In today's social media, TV-everywhere society, it still shocks me to see people surprised by weather, especially tropical storms and hurricanes.
- Weather apps: If you have a smartphone or tablet, download a weather app - I use WeatherBug & AccuWeather - but they are all good. Then check the app daily.
- Weather sites: If you don't have a smartphone or tablet, bookmark a good weather site such as http://www.weather.com/ or a local news website (here's Boston's list) and check the site at least daily.
- Social media: Many states' emergency management agencies have Facebook and Twitter accounts plus official social alert systems. Below are Massachusetts' channels:
- Get Emergency Information on Your Cellphone via Ping4alerts! & WEAs
Additionally, many towns also have fire and police social channels. Either search your favorite social media app for your town's account or check your town's website for its channels.
This all may sound like overkill, but being informed and alert is your first line of defense in these types of events.
Now I'm not saying we should all go out and become Doomsday Preppers, but all families should have a plan, loose or written down, for weather emergencies. Having a plan will give you a much greater sense of confidence going into a weather event and greatly improve the outcome should you experience an actual weather emergency.
- For my friends in Massachusetts, visit MEMA's "Ready Massachusetts" site - an excellent source of information and plan outlines. For other states, entering "<your state here> emergency management" in any search engine will get you to the correct local resources.
- FEMA also has an excellent Family Emergency Plan that can be downloaded and filled out.
And being prepared doesn't mean going into overkill mode, it just means carefully thinking about what you should do before, during and after an event.

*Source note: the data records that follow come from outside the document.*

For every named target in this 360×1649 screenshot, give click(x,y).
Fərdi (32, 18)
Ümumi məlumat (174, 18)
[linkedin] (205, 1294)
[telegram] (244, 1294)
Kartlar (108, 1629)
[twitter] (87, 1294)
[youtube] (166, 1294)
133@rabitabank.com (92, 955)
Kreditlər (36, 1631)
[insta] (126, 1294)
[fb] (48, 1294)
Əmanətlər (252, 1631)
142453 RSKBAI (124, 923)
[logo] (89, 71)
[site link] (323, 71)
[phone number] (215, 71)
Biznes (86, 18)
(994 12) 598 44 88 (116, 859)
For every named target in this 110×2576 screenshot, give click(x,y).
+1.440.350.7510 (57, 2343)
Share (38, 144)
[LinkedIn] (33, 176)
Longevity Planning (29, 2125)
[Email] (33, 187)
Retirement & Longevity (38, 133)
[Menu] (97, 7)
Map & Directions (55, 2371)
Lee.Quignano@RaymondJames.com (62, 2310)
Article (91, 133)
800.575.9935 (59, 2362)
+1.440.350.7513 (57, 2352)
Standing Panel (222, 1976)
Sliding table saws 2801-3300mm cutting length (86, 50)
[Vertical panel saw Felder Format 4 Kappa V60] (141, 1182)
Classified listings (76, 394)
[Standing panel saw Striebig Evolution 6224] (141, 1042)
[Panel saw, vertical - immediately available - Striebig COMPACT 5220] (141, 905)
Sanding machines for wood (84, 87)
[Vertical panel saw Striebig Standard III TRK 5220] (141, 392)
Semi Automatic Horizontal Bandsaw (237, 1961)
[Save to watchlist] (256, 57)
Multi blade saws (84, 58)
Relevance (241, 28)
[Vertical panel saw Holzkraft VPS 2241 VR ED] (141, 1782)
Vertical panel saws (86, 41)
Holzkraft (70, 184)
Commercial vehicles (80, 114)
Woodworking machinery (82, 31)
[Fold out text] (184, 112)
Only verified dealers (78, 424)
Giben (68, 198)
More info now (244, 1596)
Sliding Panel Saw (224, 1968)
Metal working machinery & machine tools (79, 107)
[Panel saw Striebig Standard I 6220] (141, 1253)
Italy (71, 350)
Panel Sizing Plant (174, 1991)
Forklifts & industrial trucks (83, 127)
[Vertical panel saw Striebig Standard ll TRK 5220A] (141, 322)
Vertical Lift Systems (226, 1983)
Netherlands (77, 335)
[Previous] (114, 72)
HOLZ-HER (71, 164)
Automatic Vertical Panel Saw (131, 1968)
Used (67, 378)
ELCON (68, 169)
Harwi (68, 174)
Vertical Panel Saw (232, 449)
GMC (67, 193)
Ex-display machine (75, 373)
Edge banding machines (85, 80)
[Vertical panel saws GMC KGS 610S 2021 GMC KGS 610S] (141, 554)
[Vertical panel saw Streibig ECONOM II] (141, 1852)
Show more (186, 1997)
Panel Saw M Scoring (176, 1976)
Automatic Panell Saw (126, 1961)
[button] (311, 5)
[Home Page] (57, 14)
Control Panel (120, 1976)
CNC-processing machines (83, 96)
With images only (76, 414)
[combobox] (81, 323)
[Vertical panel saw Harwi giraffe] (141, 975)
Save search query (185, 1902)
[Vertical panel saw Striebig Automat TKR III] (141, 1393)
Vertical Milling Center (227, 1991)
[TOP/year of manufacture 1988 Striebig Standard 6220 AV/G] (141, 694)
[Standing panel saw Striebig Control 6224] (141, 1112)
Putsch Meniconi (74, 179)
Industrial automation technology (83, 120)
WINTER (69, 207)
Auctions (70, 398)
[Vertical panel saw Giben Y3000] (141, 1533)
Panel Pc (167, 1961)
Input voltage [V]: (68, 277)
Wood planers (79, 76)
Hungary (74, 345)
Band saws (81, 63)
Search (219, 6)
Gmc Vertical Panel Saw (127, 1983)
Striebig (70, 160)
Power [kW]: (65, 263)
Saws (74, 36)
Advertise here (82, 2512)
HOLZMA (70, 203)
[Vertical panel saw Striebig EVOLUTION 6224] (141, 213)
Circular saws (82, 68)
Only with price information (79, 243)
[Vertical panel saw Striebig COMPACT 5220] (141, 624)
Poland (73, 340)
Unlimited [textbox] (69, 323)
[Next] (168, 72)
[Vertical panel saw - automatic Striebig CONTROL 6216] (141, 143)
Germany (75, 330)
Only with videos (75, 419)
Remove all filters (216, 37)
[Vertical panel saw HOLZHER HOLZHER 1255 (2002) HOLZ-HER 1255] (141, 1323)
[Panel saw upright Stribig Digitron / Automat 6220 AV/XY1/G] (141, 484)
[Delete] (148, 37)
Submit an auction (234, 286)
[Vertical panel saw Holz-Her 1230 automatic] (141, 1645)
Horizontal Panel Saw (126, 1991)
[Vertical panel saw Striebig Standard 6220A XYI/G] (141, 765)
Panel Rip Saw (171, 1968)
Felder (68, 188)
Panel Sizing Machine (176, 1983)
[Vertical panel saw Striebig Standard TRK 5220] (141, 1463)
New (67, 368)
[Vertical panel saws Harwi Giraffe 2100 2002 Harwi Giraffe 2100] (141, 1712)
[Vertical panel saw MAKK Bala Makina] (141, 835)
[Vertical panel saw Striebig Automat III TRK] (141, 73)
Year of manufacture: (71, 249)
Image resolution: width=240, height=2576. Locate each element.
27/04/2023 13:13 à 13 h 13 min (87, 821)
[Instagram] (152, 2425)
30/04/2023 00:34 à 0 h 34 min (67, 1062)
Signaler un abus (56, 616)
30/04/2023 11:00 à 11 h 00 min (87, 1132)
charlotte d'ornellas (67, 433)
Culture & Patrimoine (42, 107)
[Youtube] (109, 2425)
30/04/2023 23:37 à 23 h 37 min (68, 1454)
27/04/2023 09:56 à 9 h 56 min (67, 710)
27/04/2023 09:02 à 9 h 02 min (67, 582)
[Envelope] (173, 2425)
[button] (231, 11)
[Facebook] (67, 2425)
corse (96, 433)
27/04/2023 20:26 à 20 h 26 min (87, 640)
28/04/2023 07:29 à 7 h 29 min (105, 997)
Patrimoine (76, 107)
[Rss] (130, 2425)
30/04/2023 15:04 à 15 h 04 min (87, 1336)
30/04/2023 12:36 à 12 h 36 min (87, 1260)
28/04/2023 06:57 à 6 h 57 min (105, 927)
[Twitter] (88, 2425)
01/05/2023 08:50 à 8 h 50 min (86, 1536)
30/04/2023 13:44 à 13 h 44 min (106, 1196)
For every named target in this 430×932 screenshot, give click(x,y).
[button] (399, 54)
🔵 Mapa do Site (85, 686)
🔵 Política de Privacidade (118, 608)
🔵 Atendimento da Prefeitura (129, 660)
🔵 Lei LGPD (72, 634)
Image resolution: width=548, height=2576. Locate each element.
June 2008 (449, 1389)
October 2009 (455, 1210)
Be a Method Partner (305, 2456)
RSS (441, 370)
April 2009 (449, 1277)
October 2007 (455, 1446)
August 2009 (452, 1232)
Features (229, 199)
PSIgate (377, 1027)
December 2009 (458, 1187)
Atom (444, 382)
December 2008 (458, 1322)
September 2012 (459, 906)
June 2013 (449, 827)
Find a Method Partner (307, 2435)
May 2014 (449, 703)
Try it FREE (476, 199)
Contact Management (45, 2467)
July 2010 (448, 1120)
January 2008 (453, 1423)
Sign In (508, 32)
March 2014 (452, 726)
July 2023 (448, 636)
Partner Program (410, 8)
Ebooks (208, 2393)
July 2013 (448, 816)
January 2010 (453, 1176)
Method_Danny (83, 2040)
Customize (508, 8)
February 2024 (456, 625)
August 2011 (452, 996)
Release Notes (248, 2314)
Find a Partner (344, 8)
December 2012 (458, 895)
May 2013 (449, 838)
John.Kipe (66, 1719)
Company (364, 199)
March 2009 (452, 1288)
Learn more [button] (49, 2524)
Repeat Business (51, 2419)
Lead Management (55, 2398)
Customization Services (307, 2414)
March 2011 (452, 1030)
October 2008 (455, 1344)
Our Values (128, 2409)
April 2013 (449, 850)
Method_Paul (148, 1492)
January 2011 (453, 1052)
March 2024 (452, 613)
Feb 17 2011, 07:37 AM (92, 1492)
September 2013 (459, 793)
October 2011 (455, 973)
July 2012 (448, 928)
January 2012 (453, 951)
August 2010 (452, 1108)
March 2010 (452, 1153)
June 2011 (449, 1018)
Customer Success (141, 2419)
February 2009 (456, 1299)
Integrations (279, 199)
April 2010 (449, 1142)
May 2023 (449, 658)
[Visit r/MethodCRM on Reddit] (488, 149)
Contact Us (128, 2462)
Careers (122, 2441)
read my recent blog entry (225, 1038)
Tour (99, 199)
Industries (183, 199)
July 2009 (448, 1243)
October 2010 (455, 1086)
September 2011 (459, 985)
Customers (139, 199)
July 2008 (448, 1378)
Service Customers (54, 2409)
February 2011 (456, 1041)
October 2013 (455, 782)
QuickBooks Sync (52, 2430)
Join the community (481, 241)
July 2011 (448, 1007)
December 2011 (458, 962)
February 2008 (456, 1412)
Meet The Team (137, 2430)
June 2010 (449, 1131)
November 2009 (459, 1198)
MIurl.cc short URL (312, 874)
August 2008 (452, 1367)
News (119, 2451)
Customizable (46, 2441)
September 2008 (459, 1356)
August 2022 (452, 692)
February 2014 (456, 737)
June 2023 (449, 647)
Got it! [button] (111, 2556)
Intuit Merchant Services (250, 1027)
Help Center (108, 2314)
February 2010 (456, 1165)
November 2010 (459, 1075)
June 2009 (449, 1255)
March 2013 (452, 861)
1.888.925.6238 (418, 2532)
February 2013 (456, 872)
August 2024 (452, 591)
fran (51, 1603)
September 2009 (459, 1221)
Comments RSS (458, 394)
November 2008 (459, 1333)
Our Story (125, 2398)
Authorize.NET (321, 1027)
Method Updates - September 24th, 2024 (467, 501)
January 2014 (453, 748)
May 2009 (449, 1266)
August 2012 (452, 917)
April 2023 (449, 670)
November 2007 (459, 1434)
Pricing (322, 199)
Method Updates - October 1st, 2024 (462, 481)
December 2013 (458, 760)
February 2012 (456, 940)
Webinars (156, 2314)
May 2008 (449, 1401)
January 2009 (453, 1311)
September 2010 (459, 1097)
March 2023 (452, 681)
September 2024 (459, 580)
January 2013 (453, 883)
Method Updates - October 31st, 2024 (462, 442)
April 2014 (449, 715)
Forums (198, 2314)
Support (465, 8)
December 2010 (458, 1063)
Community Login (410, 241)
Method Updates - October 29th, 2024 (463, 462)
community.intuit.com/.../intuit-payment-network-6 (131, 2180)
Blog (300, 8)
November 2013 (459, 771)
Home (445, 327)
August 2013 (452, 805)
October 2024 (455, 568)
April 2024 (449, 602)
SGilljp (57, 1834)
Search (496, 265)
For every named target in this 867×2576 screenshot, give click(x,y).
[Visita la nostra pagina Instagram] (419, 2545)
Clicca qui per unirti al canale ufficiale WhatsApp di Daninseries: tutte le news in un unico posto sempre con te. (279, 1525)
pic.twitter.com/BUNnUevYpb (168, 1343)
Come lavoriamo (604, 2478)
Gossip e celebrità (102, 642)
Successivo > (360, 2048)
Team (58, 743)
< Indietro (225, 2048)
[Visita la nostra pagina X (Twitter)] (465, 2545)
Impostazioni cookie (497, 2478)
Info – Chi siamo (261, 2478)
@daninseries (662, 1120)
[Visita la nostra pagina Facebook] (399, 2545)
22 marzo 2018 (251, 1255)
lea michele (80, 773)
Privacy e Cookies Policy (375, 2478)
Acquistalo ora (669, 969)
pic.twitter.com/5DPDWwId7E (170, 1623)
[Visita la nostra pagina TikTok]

Being informed and prepared will then allow you to respond to a weather event in a timely manner.
Some tasks you should do earlier rather than later:
- Secure outdoor furniture and loose items to prevent additional wind damage.
- Fill your car's gas tank.
- Shop for food and essentials. (In a perfect world, we'd all have enough canned food and water on hand to not have to do last minute shopping...)
- Determine if you are going to "shelter in place" or leave the area.
Once again, your actions should be part of your family's overall plan.
Well, I have to go and start securing my yard in advance of Arthur. For those on the east coast, I hope this storm doesn't ruin your holiday week and more importantly, I hope and pray for a very uneventful 2014 hurricane season.